Наверно, Гамаюн-Вихо прочитал мои шептания, и многажды понизив голос и вовсе полюбовно продышал, столь трепетно и нежно, что я уловил его теплоту своим естеством:
– Не надобно только тревожиться, и перенапрягаться. Дорога будет скорой, вы только умиротворитесь. В любом случае Господь Перший вас не услышит.
Саиб гамаюнов немедля воспарил вверх и я увидел, что его крылья узкие и несколько расширенные к основаниям раскрыты и едва зримо трепещут. А засим моя мягкая узница, дрогнув, поплыла прямо к округлой дыре рта василиска, за коей просматривалась глубокая темная впадина, вроде трубы. Я вновь принялся биться в стенки своей узницы, стараясь из последних сил вырваться, понимая, что если не сейчас… более никогда.
Гамаюн-Вихо меж тем поместился на соседнего василиска прямо за своим собратом да стремительно зыркнув в мою сторону, словно вспыхнувшими в блеклом свете двух спутников, глазами торопко крикнул так, что разом меня оглушил:
– Саиб лучица успокойтесь! Успокойтесь! Вы можете себе навредить, собственной тревогой. Все равно вас никто не услышит нынче и не почувствует. Мы не менее мощные создания, чем Боги, и потому сотворенный нашими телами щит не пропустит ни одного звука за его пределы. Умиротворитесь, ибо это честь! Честь! Еще ни одна лучица, не считая, конечно, четверки старших Богов ни видела в зачаточном состоянии Родителя.
Но я уже и не слышал его крика… Оглушенный, испуганный и потерянный я смотрел, как постепенно расширялась передо мной глубокой впадинкой полая труба, рот василиска. А там далее за ней виднелась полая, здоровущая внутренность, замкнутая со всех сторон голубо-серыми стенами, как и снаружи покрытыми жгутиками, только синего цвета. Справа от меня по мере продвижения вглубь василиска располагалось огромное круглое, один-в-один, как шар красное ядро. Перемешавшее в своей поверхности ядреные махие искорки, почасту сокращающее стенки и выплескивающее вверх лепестки рыжего пламени, выполняющие в теле василиска роль двигателя, сердца, словом вырабатывающего энергию, движение, топливо.

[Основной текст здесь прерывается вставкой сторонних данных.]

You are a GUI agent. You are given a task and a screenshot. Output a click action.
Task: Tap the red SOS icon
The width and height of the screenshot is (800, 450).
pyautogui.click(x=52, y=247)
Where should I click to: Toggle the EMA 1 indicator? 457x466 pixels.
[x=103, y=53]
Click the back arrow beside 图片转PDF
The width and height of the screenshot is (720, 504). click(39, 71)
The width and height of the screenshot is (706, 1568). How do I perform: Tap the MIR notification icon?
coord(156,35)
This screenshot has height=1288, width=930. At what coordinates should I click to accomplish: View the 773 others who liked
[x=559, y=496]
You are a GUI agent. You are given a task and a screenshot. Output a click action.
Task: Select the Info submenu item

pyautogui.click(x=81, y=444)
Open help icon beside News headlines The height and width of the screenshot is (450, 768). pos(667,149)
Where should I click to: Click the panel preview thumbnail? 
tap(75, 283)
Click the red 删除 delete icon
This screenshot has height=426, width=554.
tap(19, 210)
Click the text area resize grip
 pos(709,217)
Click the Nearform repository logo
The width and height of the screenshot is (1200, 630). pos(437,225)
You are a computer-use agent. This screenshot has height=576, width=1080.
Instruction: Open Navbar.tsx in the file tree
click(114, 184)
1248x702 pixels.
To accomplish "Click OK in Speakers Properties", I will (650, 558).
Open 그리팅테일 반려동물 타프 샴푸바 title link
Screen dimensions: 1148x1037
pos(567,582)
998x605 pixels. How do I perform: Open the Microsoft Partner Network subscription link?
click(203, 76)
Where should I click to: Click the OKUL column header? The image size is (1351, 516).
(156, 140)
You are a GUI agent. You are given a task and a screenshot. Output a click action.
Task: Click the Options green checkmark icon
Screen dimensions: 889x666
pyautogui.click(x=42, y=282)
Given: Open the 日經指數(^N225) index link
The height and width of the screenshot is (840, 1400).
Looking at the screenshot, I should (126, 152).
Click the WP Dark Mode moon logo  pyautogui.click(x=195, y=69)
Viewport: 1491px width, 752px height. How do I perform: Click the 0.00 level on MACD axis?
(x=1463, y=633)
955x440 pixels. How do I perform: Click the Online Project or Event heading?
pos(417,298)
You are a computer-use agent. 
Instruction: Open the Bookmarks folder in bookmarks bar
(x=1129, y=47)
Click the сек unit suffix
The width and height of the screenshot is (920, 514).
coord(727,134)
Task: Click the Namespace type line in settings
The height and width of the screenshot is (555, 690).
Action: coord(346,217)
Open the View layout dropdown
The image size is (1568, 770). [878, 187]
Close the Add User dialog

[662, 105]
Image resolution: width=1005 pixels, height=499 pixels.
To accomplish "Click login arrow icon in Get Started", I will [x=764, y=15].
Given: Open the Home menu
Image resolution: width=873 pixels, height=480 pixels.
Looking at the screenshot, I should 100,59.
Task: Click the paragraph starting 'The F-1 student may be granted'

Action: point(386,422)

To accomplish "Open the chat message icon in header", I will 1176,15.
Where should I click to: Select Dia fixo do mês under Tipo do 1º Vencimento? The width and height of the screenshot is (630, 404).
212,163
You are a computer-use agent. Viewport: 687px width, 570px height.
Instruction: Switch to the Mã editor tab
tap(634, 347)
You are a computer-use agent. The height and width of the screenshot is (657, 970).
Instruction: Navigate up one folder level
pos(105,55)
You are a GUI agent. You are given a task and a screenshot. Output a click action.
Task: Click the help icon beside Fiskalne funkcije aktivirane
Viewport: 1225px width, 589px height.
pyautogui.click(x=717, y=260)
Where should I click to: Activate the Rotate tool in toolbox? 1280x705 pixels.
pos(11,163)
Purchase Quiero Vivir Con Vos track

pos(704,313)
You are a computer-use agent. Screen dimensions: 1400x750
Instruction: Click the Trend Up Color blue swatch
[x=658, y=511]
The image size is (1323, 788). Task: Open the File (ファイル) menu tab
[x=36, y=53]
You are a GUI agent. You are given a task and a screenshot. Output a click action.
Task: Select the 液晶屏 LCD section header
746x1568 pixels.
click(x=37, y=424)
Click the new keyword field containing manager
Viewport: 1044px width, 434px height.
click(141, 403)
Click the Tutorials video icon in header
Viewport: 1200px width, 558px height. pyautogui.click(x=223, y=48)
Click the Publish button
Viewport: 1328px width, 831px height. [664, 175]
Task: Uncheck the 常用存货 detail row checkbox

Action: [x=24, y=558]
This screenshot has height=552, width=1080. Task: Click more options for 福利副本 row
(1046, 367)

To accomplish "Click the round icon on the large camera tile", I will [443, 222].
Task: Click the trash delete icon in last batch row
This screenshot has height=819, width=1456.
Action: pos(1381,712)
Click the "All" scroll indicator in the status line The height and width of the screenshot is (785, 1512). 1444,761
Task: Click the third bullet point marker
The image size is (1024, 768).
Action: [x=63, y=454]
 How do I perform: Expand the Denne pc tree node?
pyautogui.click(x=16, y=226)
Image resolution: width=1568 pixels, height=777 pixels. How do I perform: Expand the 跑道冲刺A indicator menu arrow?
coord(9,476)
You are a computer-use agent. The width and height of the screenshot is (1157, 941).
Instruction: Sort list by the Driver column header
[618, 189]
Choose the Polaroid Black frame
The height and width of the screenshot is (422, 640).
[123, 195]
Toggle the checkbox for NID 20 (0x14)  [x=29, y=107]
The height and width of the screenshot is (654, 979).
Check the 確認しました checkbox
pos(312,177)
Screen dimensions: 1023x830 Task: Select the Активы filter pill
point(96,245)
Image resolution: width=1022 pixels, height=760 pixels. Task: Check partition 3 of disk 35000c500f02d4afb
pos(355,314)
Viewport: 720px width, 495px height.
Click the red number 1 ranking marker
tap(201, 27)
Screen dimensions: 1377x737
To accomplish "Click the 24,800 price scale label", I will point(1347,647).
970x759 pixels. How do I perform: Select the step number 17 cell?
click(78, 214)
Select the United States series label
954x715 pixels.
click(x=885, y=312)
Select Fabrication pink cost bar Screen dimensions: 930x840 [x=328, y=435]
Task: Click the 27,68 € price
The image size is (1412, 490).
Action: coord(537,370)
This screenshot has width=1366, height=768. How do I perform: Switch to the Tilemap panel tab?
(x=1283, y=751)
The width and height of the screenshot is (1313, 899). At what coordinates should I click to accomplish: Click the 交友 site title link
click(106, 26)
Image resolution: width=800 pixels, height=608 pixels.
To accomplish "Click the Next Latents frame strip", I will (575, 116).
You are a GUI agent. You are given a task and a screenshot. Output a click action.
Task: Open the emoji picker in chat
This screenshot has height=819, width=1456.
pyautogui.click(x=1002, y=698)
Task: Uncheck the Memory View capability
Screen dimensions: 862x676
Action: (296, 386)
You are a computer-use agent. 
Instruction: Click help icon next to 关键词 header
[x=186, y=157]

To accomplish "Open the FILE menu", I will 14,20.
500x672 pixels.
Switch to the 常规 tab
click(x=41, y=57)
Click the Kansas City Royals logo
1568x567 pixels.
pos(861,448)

Множество тончайших, багряных сосудов подобных тем, что опутывали меня, отходили от двигателя-сердца и соприкасались со жгутиками усыпающими стенки, с самой глоткой и иными органами: плоскими, нитчатыми, овально-продолговатыми; наполняющими внутренность василиска, располагающихся в вязкой прозрачной субстанции и исполняющих функции размножения, дыхания, разума. Нежным желтоватым сиянием светилась округлая небольшая капля почти в конце внутренностей василиска, к каковой медлительно направились шнуры удерживающие узницу вместе со мной. Вскоре вязкая жидкость, пасыка как ее называли, препятствующая нашему движению стала менее тягучей и мы достигли желтой капли, на тот момент разинувшей свою удлиненную тонкую расщелину, вроде приглашая меня к себе.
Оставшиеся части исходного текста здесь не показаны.